大野惠司社長は、今後も中核事業の強化を続けると同時に変革を推進するとし、デジタル化、イノベーション、持続可能性を軸として、持続可能なデジタルトランスフォーメーション(DX)を追求していくと言明。今後は、国境再開後の海外旅行者増加による地域経済の活性化が期待されるものの、消費者心理の悪化やインフレ圧力というリスク要因もあるとし、関係各社と協力の上で、生鮮食品やプライベートブランドなどの品揃えを充実させ、売上を伸ばしていくと述べた。太陽光発電システムや廃棄物管理を取り入れた店舗リニューアルを実施し、イオン・リビングゾーンの開発に注力していくとしている。
(ニュー・ストレーツ・タイムズ電子版、5月18日)

TRGシリカ、トレンガヌ州で方珪石と高純度シリカを採掘

【マラン(トレンガヌ州)=マレーシアBIZナビ】 TRGインダストリアル・ミネラルズ子会社のTRGシリカ(マラン)(TSM)は、アジア・オセアニア地域で初となるクリストバライト(方珪石)と超高純度工業用シリカの統合採掘プロジェクトを開始すると発表した。

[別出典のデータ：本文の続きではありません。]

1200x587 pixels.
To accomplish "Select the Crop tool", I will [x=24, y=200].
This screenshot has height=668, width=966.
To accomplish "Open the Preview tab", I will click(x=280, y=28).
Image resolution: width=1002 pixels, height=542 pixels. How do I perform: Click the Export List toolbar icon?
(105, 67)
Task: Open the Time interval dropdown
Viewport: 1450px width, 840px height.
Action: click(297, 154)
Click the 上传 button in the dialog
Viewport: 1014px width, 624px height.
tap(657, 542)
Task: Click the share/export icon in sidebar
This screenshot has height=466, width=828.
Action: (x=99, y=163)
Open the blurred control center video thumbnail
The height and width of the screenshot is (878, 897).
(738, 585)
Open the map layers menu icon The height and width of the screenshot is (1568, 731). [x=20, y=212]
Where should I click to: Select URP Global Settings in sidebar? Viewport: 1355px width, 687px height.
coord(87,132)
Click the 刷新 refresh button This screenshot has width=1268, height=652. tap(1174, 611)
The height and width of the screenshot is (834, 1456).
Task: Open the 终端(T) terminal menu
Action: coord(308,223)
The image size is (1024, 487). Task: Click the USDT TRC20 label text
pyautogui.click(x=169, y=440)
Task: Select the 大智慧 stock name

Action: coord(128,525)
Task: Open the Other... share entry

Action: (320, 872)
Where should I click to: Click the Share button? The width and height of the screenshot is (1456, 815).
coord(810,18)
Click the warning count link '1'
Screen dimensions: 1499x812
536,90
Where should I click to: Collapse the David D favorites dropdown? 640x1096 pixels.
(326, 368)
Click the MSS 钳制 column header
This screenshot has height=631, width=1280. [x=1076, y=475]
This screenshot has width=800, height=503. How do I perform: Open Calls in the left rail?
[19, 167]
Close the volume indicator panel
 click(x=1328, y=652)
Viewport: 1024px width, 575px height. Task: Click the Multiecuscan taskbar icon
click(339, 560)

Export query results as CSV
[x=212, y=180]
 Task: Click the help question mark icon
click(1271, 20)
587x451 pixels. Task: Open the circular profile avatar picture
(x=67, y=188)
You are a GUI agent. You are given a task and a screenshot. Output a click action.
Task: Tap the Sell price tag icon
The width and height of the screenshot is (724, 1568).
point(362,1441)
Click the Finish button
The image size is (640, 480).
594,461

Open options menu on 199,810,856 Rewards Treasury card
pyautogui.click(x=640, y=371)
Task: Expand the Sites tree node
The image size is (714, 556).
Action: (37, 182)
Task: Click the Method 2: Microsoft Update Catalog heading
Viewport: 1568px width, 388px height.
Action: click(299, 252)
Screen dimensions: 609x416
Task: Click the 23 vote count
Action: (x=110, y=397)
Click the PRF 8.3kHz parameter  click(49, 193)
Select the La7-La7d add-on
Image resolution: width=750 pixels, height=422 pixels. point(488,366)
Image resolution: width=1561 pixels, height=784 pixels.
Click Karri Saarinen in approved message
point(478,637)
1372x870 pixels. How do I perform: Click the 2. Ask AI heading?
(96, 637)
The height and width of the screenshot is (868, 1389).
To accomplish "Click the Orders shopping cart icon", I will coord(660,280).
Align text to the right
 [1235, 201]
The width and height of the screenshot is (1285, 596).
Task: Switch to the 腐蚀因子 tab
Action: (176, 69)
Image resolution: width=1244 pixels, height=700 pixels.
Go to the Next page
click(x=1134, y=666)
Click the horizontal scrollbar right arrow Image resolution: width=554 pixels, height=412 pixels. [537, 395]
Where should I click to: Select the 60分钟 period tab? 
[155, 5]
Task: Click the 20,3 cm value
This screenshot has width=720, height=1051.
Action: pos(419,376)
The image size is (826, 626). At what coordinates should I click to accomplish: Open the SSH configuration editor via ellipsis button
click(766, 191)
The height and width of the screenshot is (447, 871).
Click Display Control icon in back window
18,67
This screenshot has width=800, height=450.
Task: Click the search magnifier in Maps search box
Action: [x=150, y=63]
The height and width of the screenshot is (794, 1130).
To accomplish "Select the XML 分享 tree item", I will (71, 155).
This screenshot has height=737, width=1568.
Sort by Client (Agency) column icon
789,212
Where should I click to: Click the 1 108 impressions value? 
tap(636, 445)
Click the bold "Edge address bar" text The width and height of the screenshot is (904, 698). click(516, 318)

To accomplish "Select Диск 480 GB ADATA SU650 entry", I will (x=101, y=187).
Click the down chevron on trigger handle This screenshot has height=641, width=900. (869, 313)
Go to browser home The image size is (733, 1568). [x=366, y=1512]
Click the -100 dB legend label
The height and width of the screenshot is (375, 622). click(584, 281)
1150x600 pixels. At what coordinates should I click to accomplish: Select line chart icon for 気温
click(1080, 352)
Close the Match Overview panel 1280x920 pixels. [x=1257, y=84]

16日にはトレンガヌ州マランのムキム・メルチャンで起工式を開催した。TSMは総面積826.36ヘクタールのシリカサンド鉱床5カ所の60年間の採掘権を取得した。採掘するクリストバライトと超高純度工業用シリカはエンジニアリング用途や透明ガラス製造に使用される。

53483鉱区に超高純度工業用シリカの選鉱プラントを建設し、53482鉱区、53628鉱区と段階的に採掘活動を行い、最終的に100年以上採掘を続ける計画だ。総投資額は5億リンギを超えるとみられており、計画には第7世代の最新施設の建設のほか、マランにおける専用ターミナル建設も含まれる。

シリカは電子ディスプレイ用ガラス、スマートフォン用ガラス、超薄型ソーラーガラス、半導体、眼科用ガラスなどのハイエンドガラスに用いられ、サプライチェーンの多様化が求められていることからも、高い需要が見込まれる。またクリストバライトは人工石、コーティング、ポリマー、歯科、道路標示、その他の産業用途など、さまざまな分野で幅広く使用されており、国内での採掘は、業界全体の競争力強化に寄与すると期待されている。